EXERCISE REQUIREMENTS: Retype each line of the listing below, from the first through the one holding "800x600 pixels.", with no other lines.

────────────────────

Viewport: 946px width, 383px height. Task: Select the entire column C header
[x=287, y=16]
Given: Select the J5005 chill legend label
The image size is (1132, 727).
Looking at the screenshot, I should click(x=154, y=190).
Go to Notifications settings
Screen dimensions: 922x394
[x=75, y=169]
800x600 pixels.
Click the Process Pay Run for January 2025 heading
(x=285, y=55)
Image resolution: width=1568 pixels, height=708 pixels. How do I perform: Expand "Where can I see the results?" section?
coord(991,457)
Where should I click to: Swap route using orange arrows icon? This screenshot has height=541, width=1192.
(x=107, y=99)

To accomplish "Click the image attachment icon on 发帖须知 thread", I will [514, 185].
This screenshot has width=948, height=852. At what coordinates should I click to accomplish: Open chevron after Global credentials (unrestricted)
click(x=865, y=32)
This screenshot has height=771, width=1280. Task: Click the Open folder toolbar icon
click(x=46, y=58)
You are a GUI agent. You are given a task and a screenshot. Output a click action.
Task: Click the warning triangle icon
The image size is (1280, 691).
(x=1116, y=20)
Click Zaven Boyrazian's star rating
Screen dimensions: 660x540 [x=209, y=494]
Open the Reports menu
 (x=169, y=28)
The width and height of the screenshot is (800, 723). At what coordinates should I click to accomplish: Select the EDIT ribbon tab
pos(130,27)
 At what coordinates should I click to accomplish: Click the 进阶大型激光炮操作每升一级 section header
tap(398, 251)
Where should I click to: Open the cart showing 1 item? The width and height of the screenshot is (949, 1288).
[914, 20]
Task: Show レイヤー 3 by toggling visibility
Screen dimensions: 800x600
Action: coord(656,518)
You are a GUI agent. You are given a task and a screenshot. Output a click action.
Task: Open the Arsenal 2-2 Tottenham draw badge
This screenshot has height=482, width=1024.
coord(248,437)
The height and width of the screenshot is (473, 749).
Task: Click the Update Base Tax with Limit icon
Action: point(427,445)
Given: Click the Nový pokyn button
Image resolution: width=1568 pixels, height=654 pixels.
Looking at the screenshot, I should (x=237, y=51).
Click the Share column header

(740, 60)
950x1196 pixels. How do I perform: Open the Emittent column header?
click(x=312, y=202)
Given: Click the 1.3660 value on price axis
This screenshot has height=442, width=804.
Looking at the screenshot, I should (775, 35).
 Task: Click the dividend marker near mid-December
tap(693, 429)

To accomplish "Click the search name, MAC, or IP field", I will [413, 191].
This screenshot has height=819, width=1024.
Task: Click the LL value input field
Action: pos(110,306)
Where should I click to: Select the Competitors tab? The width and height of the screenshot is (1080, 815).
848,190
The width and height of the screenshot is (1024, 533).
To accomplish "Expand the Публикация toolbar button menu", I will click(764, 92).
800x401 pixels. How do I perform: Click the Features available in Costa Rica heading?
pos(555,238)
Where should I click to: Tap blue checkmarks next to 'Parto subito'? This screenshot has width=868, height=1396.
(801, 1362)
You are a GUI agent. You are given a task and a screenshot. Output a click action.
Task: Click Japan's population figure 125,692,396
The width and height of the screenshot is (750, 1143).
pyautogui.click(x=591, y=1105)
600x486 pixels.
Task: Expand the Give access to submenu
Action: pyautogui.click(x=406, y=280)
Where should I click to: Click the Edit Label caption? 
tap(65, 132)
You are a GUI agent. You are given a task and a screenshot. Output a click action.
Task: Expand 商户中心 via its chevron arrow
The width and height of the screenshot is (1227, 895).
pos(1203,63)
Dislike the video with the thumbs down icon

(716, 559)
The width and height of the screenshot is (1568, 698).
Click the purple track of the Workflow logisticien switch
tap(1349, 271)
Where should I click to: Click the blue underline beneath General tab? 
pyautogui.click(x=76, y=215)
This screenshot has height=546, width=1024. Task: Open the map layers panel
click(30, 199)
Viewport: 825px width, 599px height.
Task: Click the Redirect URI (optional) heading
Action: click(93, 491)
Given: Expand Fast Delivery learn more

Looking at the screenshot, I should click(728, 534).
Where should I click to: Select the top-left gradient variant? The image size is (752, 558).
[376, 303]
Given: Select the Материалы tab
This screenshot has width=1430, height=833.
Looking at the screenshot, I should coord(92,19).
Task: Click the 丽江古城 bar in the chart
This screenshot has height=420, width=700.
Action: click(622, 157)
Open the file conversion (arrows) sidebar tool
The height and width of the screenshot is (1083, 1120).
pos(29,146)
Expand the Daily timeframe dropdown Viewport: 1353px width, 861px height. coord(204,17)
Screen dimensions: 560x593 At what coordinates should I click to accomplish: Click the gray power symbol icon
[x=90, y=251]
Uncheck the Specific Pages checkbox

────────────────────

SOLUTION BELOW:
Viewport: 946px width, 383px height. Task: Select the entire column C header
[x=287, y=16]
Given: Select the J5005 chill legend label
The image size is (1132, 727).
Looking at the screenshot, I should click(x=154, y=190).
Go to Notifications settings
Screen dimensions: 922x394
[x=75, y=169]
800x600 pixels.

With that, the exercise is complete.